If you remember LaVerdiere's Super Drug Store in Maine, New Hampshire, and Vermont, you'll find Stephen King's description of the popular store right on point.

LaVerdiere's was based in Waterville, Maine, and at its peak, it had more than 70 stores across three New England states (mostly in small towns). It was the place to go for your prescriptions, basic needs, and things you didn't know you needed. When video arcade games became all the rage in the 1980s, LaVerdiere's started putting video arcades in their stores. As one of those kids, I gave them a lot of business riding my bike across South Paris, Maine, to play Pac-Man and Donkey Kong.

Halloween was a huge season for LaVerdiere's, even more so than Christmas. They even ran pretty well-produced commercials (for the time) around Halloween.

What inspired me to go back in time and think about LaVerdiere's? I happened to stumble across an excerpt on Wikipedia from Stephen King's Four Past Midnight, a book of four novellas, including The Langoliers (which had a TV mini-series adapted from it on ABC in 1995).

Another of the novellas in Four Past Midnight is titled The Sun Dog. It's about a boy who gets a Polaroid camera for his fifteenth birthday, but it only takes pictures of a vicious dog that keeps getting closer and closer to the camera. Seems like a warped Cujo to me.

In the story, Stephen King writes about LaVerdiere's, and describes it to a T:

The LaVerdiere's Super Drug Store was really more of a jumped-up five-and-dime than anything else…carried everything the old Ben Franklin had carried, but the goods were bathed in the pitiless light of Maxi-Glo fluorescent bars which gave every bit of stock its own hectic, feverish shimmer. There was an aisle of notions, two aisles of first-aid supplies, and nostrums, an aisle of video and audio tapes (both blank and pre-recorded). There was a long rack of magazines giving way to paperback books, a display of lighters under one digital cash-register and a display of watches under another (a third register was hidden in the dark corner where the pharmacist lurked in his lonely shadows). Halloween candy had taken over most of the toy aisle (the toys would not only come back after Halloween but eventually take over two whole aisles as the days slid remorselessly down toward Christmas).

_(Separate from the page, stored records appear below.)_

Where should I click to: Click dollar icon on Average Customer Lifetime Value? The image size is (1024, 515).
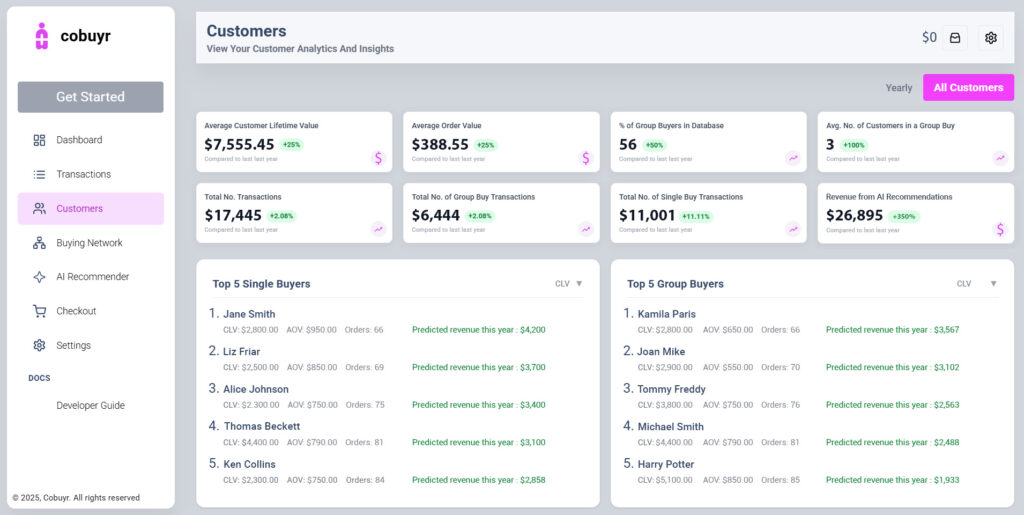(x=379, y=158)
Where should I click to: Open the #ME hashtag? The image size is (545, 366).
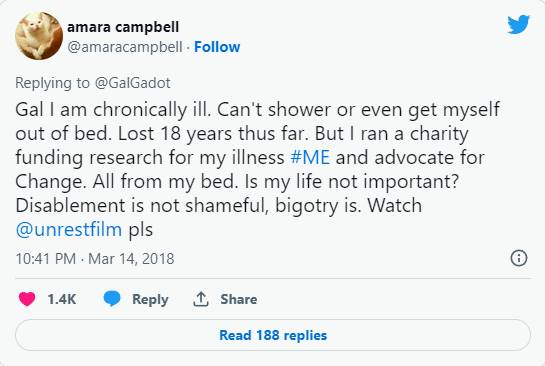point(310,157)
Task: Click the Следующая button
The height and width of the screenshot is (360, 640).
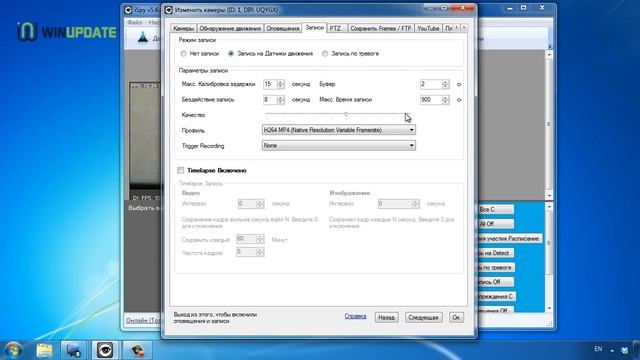Action: point(423,317)

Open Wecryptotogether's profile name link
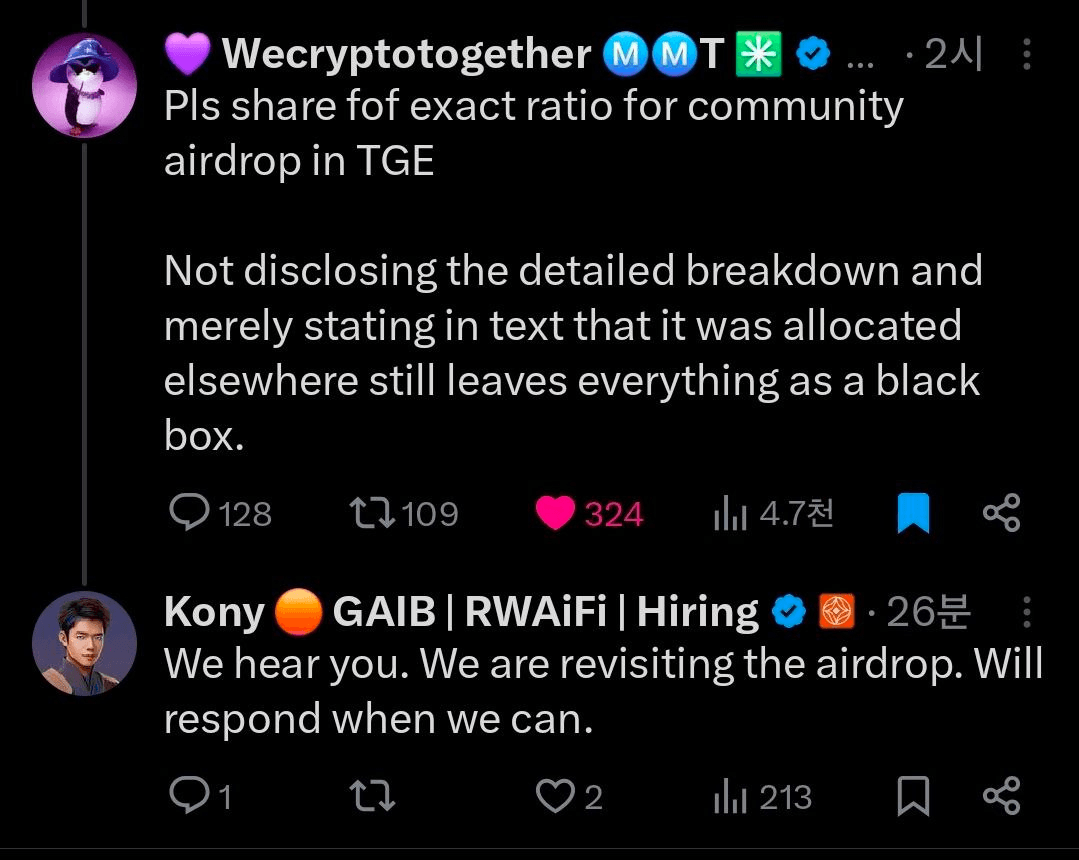[x=406, y=55]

If you were around when LaVerdiere's was, you probably saw that entire scene in your head. Especially those overhead florescent lights that hummed loudly.

LaVerdiere's went out of business after Maine repealed the blue law, prohibiting stores over 5,000 square feet to be open on Sundays. That was their business model. On Sundays, they were open when no one else was.

The stores were bought out by Rite Aid, which in turn was bought by Walgreens. Many of their locations are where LaVeridere's once stood, like this one in Bridgton, Maine.